Training vets, saving turtles

02 December 2019
2 mins read
Volume 10 · Issue 10

Abstract

Wildlife Vets International is a British charity which provides critical veterinary support to international wildlife and conservation projects. One of its many important projects involves training vets in Greece and Spain to help save sick and injured turtles. These animals are victims of plastic pollution and other human activities. Matthew Rendle describes how WVI is helping to save the Mediterranean's turtles, and explains how you can help.

To raise the profile of the plight of sea turtles and marine plastics London Vet Show donated their recycling stand to Wildlife Vets International for us to rebrand. Did you see us? We couldn't make the stand out of anything plastic without a very good reason and so the majority of the stand was printed on to card-board. It will be used again and then safely recycled. We spoke to hundreds of delegates at the show about the sea turtles and the other WVI projects around the world. It was very clear and reassuring that as the veterinary professions we are becoming more aware of what veterinary conservation looks like, how best it should be carried out, and that we must use vets and veterinary nurses who have the knowledge, understanding and clinical skills that enable them to hit the ground running and make a positive impact

Chennelle a logger head turtle with a traumatic head injury being re-hydrated via an oesophageal feeding tube placed under general anaesthetic earlier that day, Channelle was assessed and classified as an ASA 5 patient, but I knew we had to try for her, I am pleased to say, thanks to the amazing effort of all her careers, she is feeding now and looking hopeful to be released back into the ocean.

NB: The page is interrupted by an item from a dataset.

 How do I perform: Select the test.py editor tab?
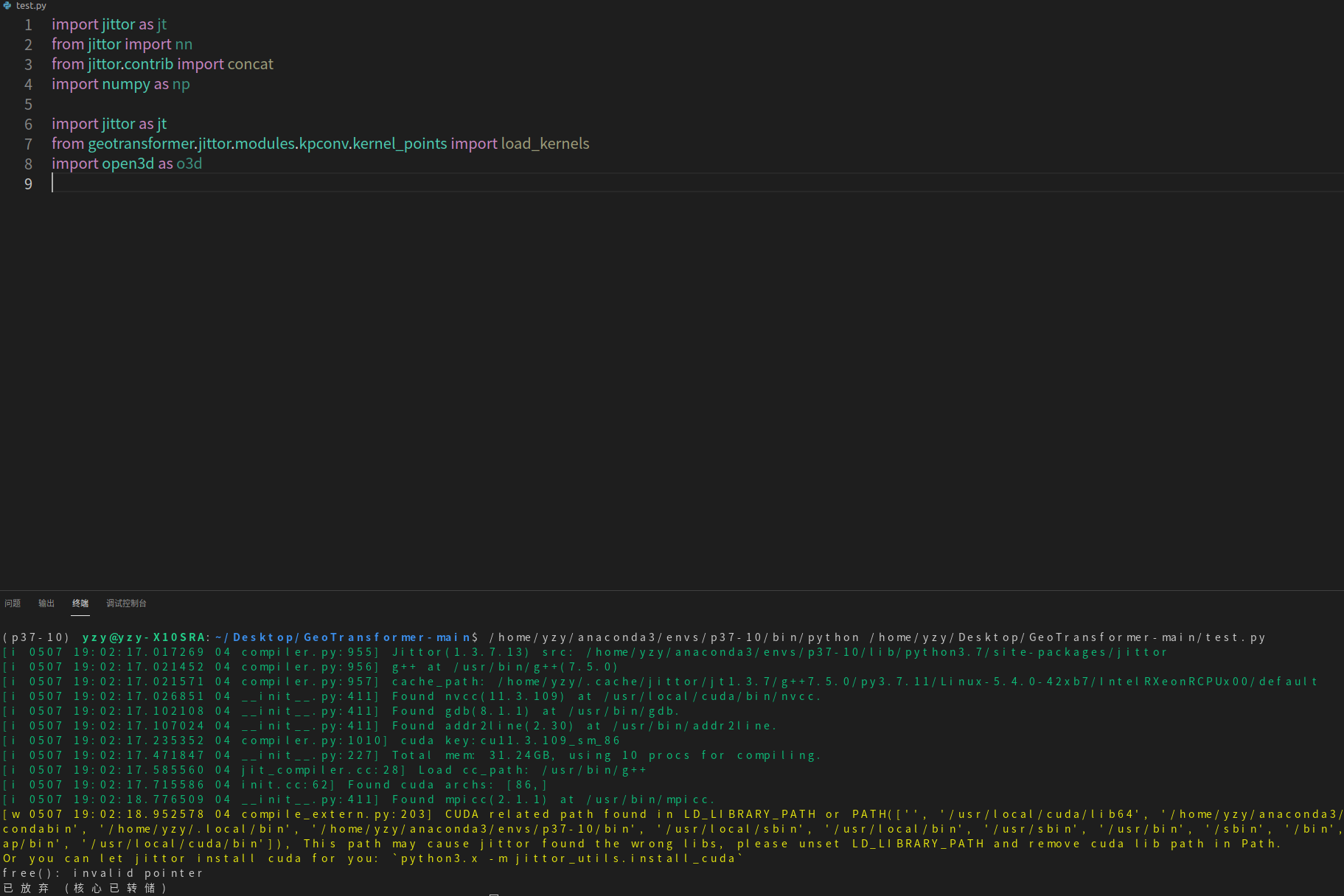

I have been working with Wildlife Vets International this year to establish protocols and treatment plans for loggerhead sea turtles (Caretta caretta) that have traumatic injuries, sometimes secondary to subclinical ingestion of plastics, which debilitates the turtles and can cause them to get hit by boats, or due to weakness are more likely to get tangled up in abandoned fishing nets and tackle. Myself and Tania Monreal (a WVI vet who is an expert in sea turtles) have been working with two turtle rescue centres in Europe on establishing key protocols such as multimodal analgesia, anaesthesia, nutritional support, wound management, fluid resuscitation and blood sampling to enable a manual WBC to be carried out. All of these aim to improve the prognosis for these amazing, beautiful animals and always aiming to getting them back in to the wild as soon as possible, important to be mindful that this must be the key aim of all good rescue centres or any species.

I feel incredibly humble and honoured to be using my nursing skills to help these wild animals, but I am always mindful that we all must do our bit to mitigate the cause of the turtles getting injured in the first place, reducing (with a view to completely phasing out) single use plastics would be a very good place to start. As the veterinary professions we need to do more in our practices to reduce the amount of single use plastics we use and recycle as much as possible, we must all do our bit. On a positive note, at the London Vet Show we had some examples from companies that are already going above and beyond to make a difference. E6PR have developed compostable six pack drinking can holder with rings made from wheat and grain left over from the brewing process. Kingspan insulation are working with a network that collect marine plastic from the Mediterranean and give it a new life in their ground-breaking insulation, these are hugely innovative ideas and we need more.

Say YES to turtles, say NO to plastics.

This Christmas, please be mindful of needless plastic, make sure it is all disposed of properly, seek alternatives and if giving to charity, please consider donating to Wildlife Vets International.

In partnership myself and the rest of the WVI team will continue to provide the expert wildlife veterinary support to those saving endangered species every day.